> [EXTRACT]
## START
When it comes to inventory, accuracy is the name of the game. From the fruits, meats and dairy to the spices, grains and straws, everything needs to be counted. And rightly so. If you want to see your profits increase, inventory management is a crucial part of running a restaurant.
A shelf-to-sheet inventory process is one method of counting stock that restaurants have historically used in order to manually count the items they have physically in store.
So, let’s ask the obvious question: what is shelf inventory and how does it work?
What is shelf-to-sheet inventory?
The shelf-to-sheet inventory means that you look at what’s on the shelf and match it to what’s on your inventory sheet. Systematically moving along the shelf, the goal is to count every single item whether it’s top to bottom, left to right, or whatever works for you. It’s one of the many basic inventory procedures that are out there.
Using the shelf-to-sheet process you go through your stock with a fine-tooth comb, missing nothing. The chances of having write-ins on the worksheet are high.
Write-ins reflect the items on the shelves that aren’t on your inventory taking sheet. They could also be the items that have dropped off the inventory sheet for some reason or other. A lot of the time, they’re the newly purchased items that haven’t been added to your inventory taking sheets.
How to do shelf-to-sheet inventory properly
To get the most out of shelf-to-sheet inventory:
- Start with getting organised for stocktake
- Have an inventory tracking sheet that’s easy to use
- Adopt a systematic approach that leaves no item uncounted
Ticking these three boxes as you plan your shelf-to-sheet inventory process will mean you’re able to consistently scale the process and accuracy while cutting down on the stress and time it takes.
## END
> [WORK TO DO]
A. List every item that the opening of the inventory article says needs to be counted.
B. Quote the inventory article word for word, starting at "A shelf-to-sheet inventory" and ending at "does it work?".
C. Answer these questions from the inventory article:
(i) In shelf-to-sheet inventory, what is the item count on the shelf matched against?
(ii) What do write-ins reflect?
(iii) How many boxes does the article say to tick when planning the process?
Rely only on the inventory article above.

> [MATERIAL SUPPLIED]
## START
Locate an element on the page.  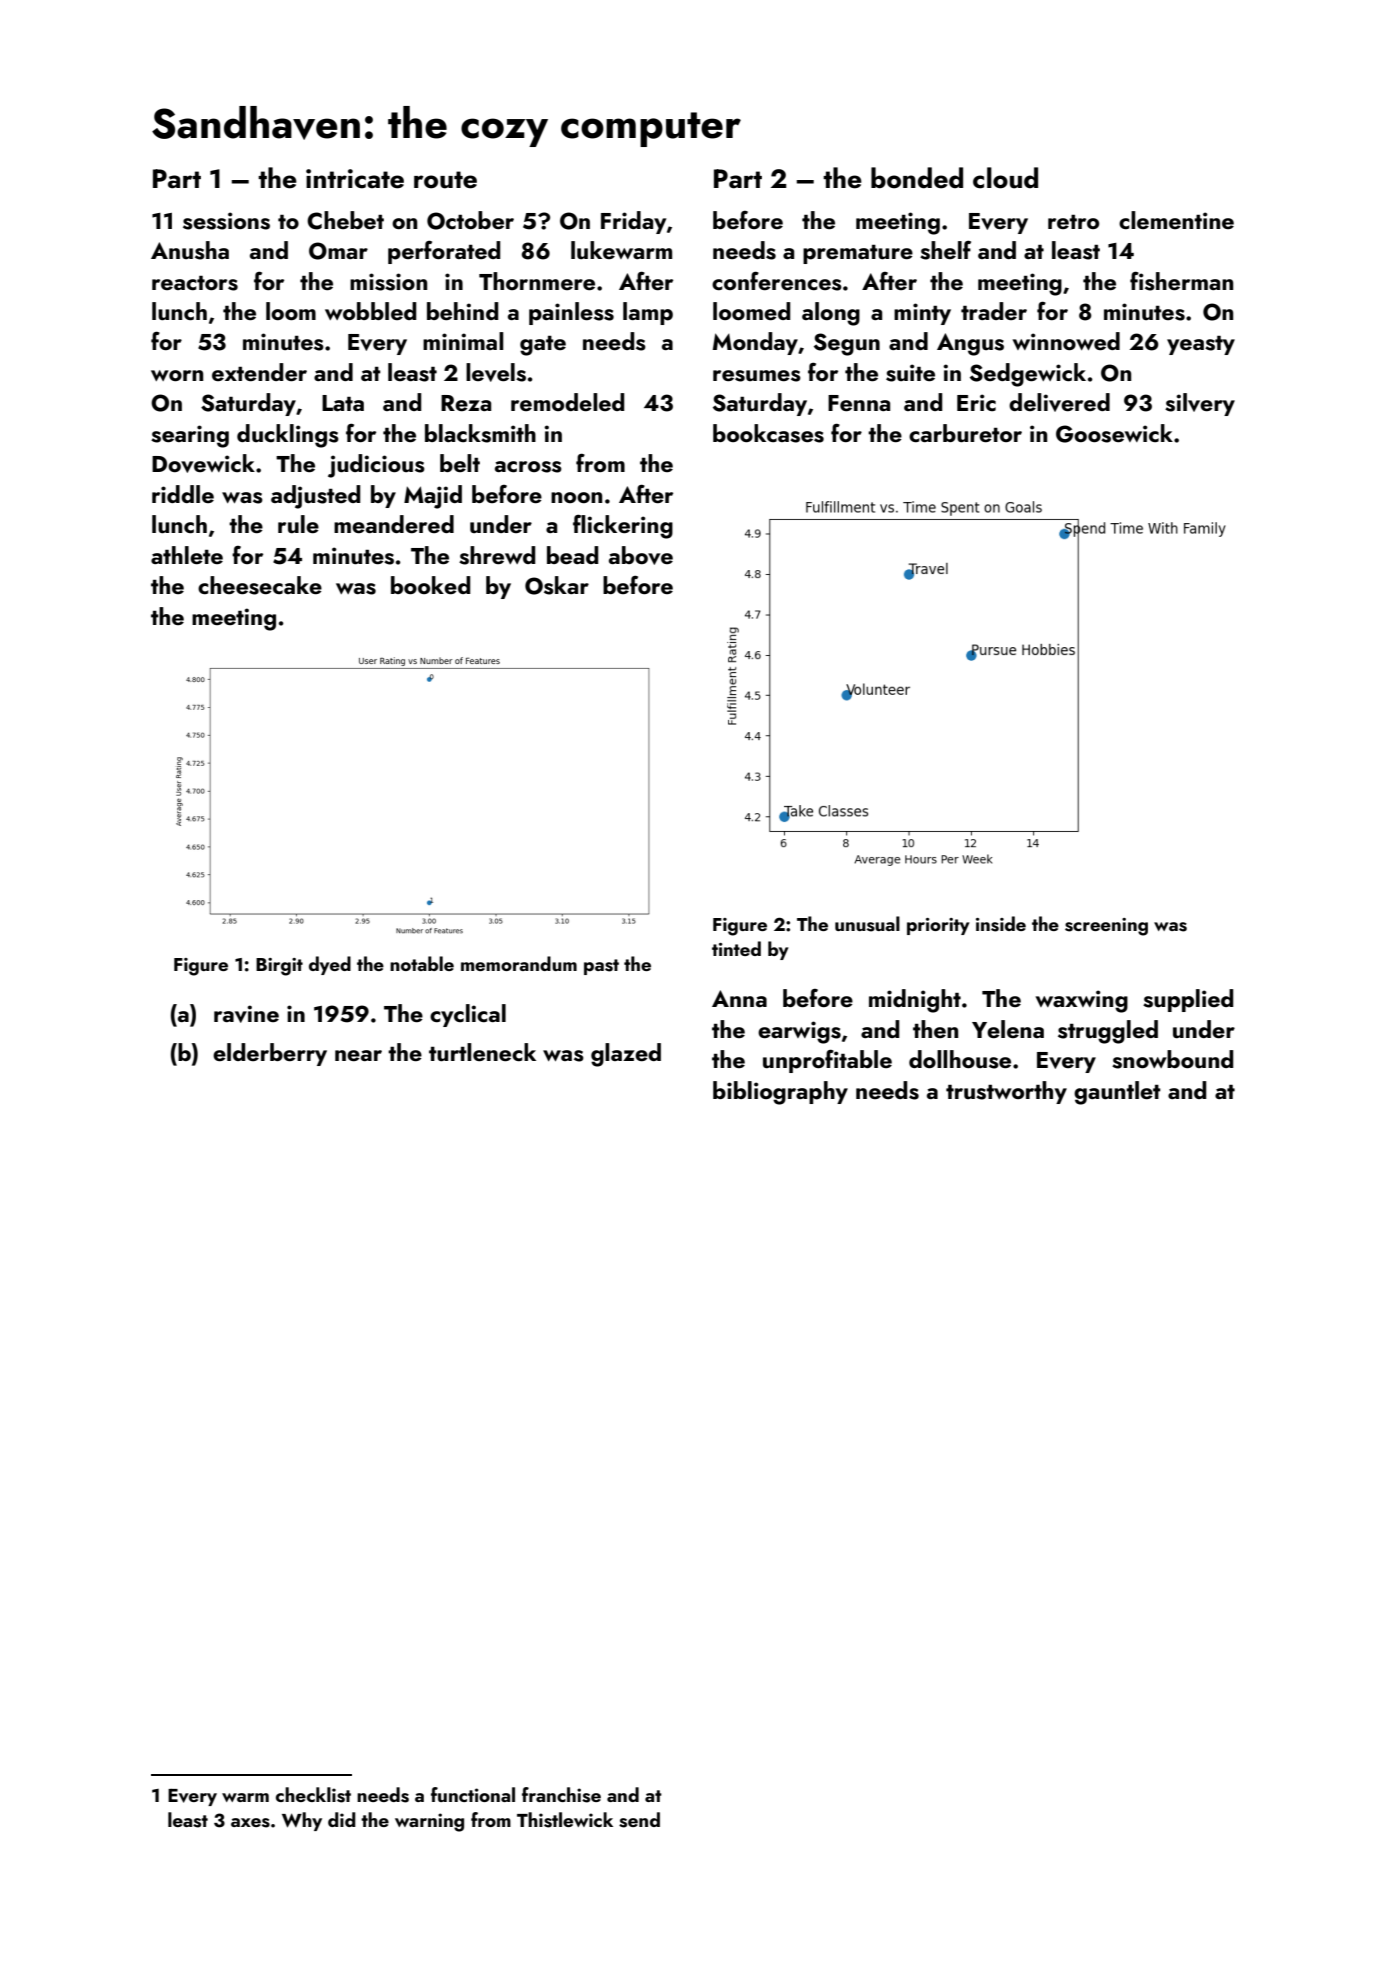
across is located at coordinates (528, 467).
## END
## START
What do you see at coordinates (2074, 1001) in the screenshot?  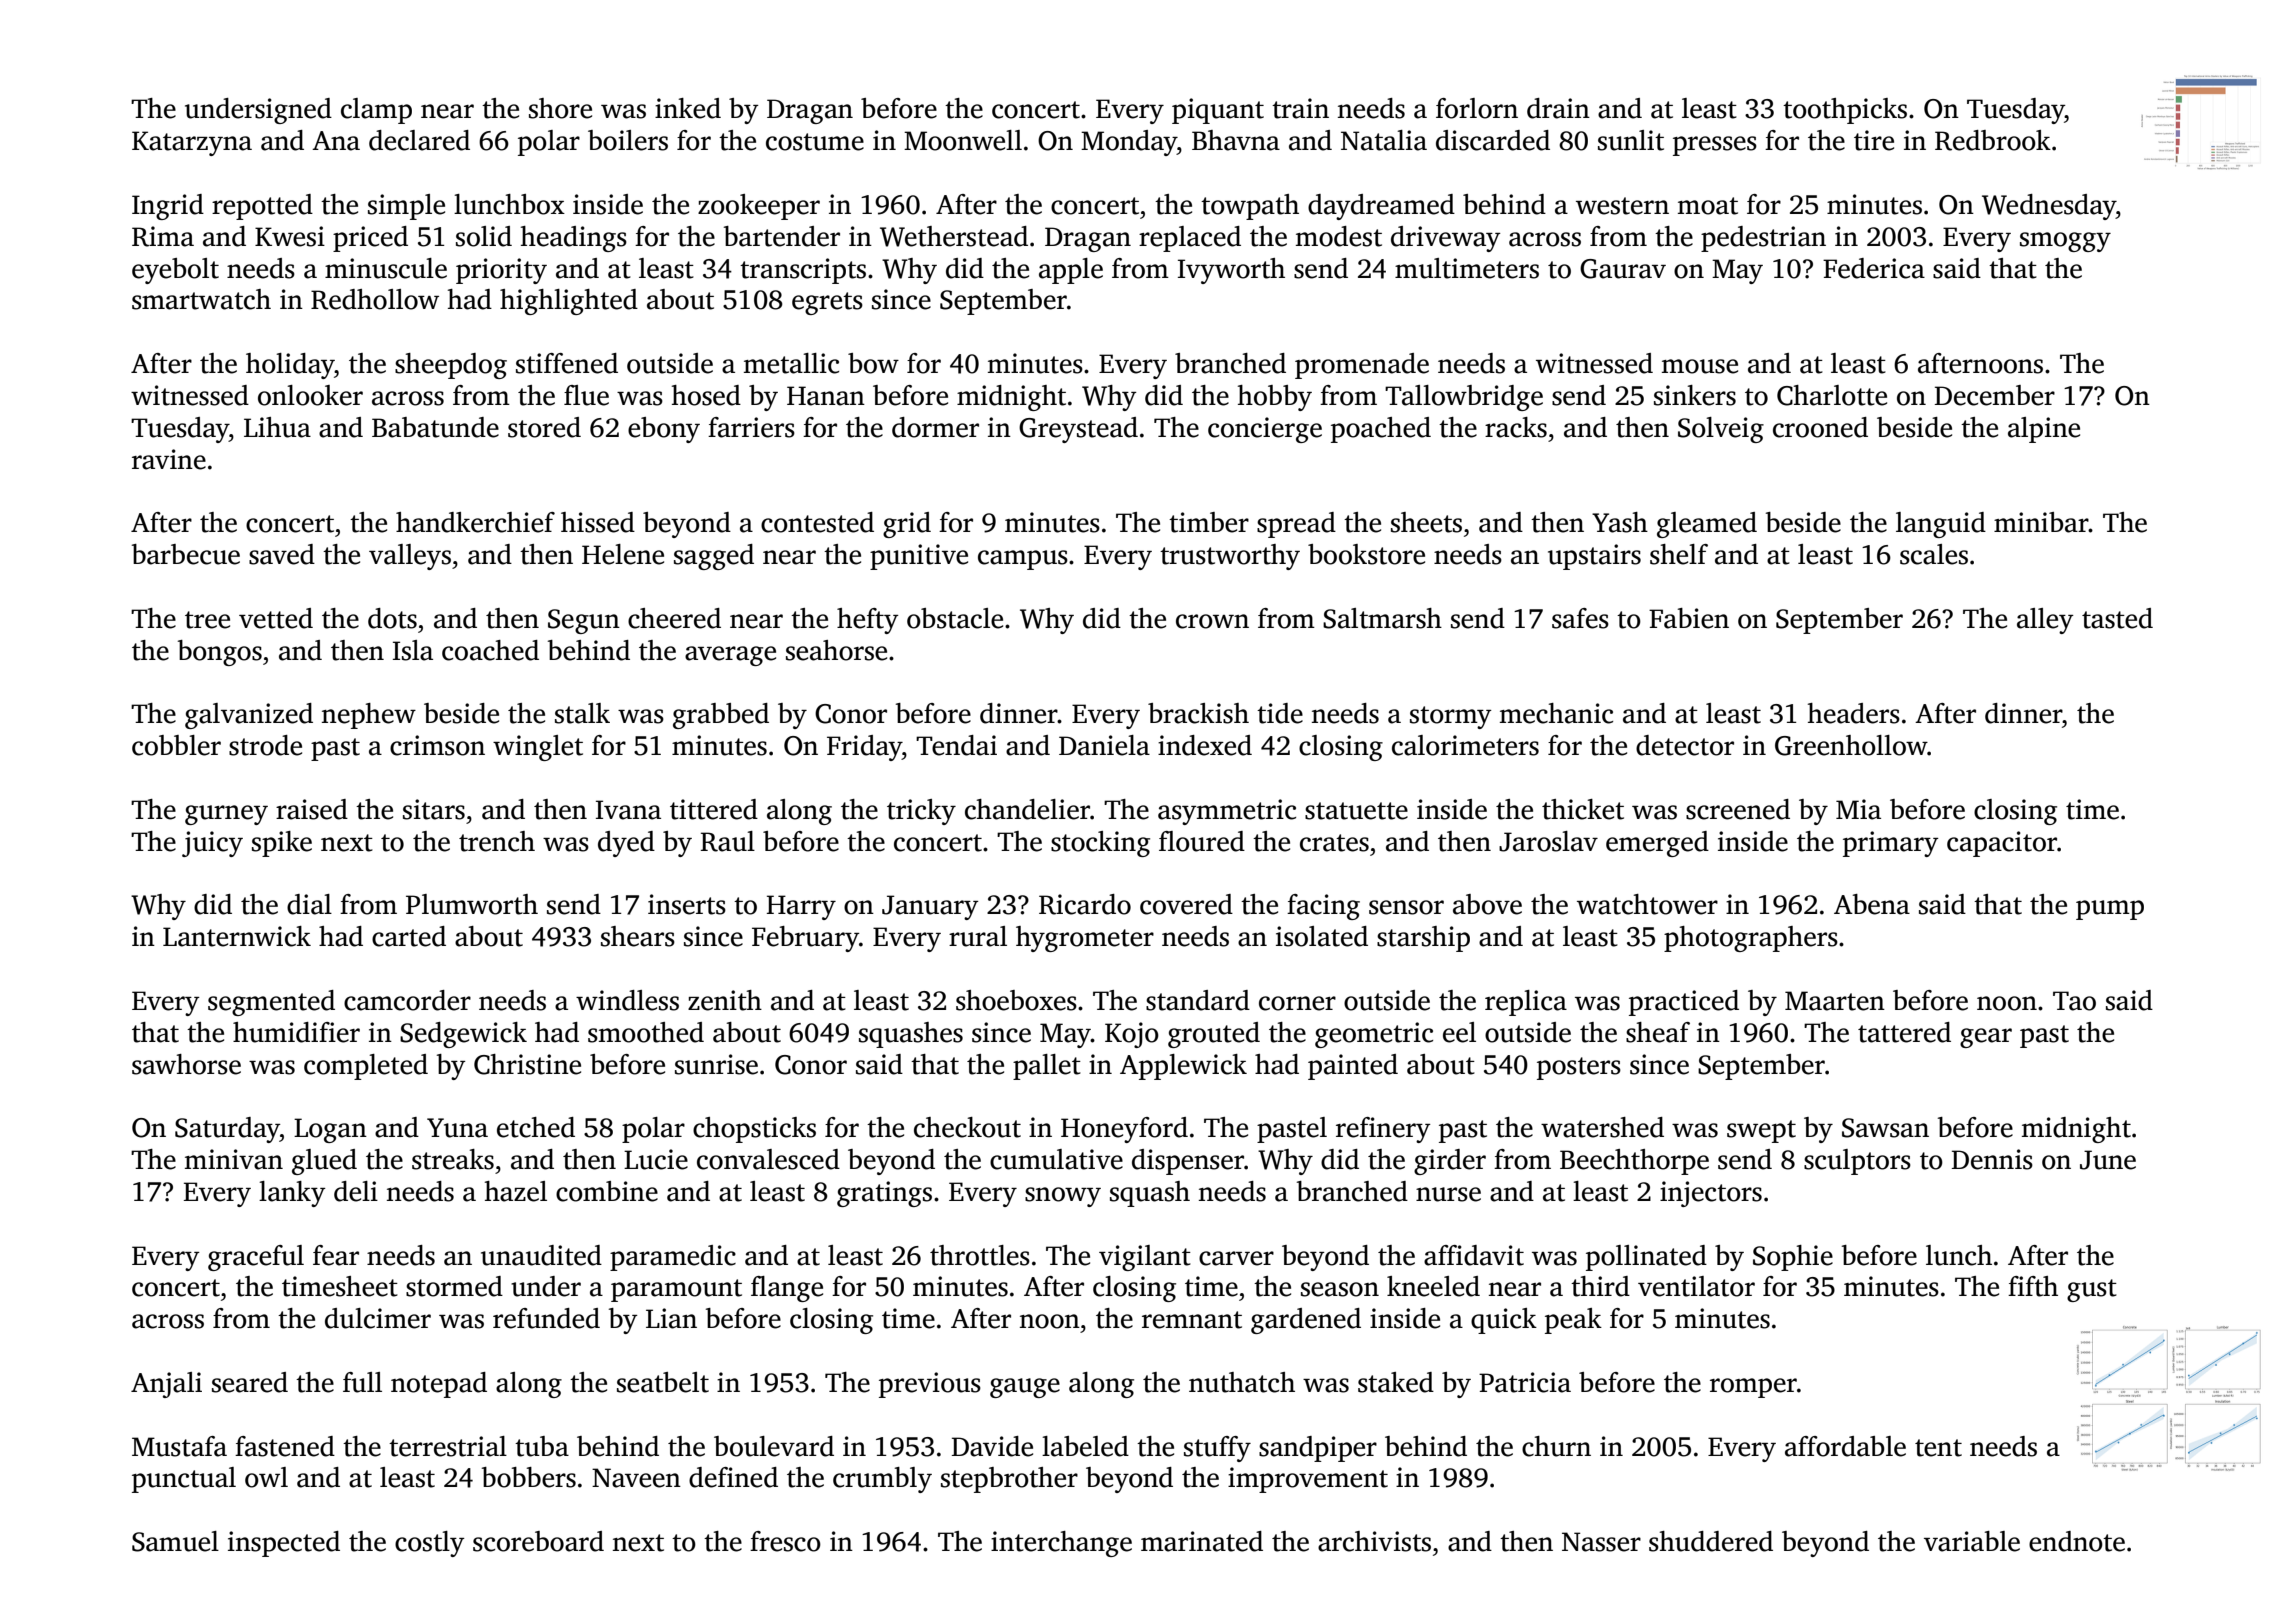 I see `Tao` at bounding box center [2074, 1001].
## END
> [RESULTS OF THE TASKS]
A. fruits, meats, dairy, spices, grains, straws

B.
A shelf-to-sheet inventory process is one method of counting stock that restaurants have historically used in order to manually count the items they have physically in store.
So, let’s ask the obvious question: what is shelf inventory and how does it work?

C.
(i) What's on your inventory sheet.
(ii) The items on the shelves that aren't on your inventory taking sheet.
(iii) Three.